# **Data Preprocessing**

This is focused on converting bounding box annotations from a traditional format into the YOLOv10 format, which is suitable for training object detection models. The original dataset contains bounding box coordinates in the format:
ymin, ymax, xmin, xmax
The conversion process transforms these coordinates into the YOLOv10 format:
class_id, center_x, center_y, width, height

In [1]:
import pandas as pd

# Load CSV file
csv_file = '/content/Licplatesdetection_train.csv'  # Replace with your CSV file path
df = pd.read_csv(csv_file)

# Function to convert (ymin, xmin, ymax, xmax) to (center_x, center_y, width, height)
def convert_bbox(ymin, xmin, ymax, xmax):
    center_x = (xmin + xmax) / 2
    center_y = (ymin + ymax) / 2
    width = xmax - xmin
    height = ymax - ymin
    return center_x, center_y, width, height

# Define class_id (Assuming a single class, use 0 as default class_id, change if needed)
class_id = 0

# Create a new DataFrame to store the converted values
converted_data = []

for index, row in df.iterrows():
    img_id = row['img_id']
    ymin = row['ymin']
    xmin = row['xmin']
    ymax = row['ymax']
    xmax = row['xmax']

    # Convert the bounding box coordinates
    center_x, center_y, width, height = convert_bbox(ymin, xmin, ymax, xmax)

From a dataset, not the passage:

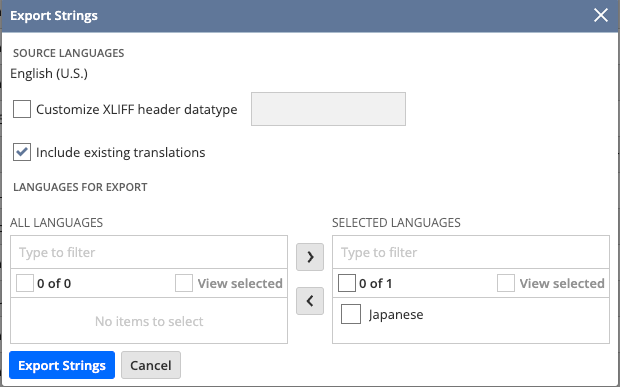This screenshot has height=387, width=620.
Task: Uncheck Include existing translations checkbox
Action: tap(22, 152)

    # Append the data as a new row: [img_id, class_id, center_x, center_y, width, height]
    converted_data.append([img_id, class_id, center_x, center_y, width, height])

# Create a new DataFrame with the converted data
columns = ['img_id', 'class_id', 'center_x', 'center_y', 'width', 'height']
converted_df = pd.DataFrame(converted_data, columns=columns)

# Save the new CSV file
output_csv = 'converted_annotations.csv'  # Path to save the new CSV
converted_df.to_csv(output_csv, index=False)

print(f"Converted CSV file saved as {output_csv}")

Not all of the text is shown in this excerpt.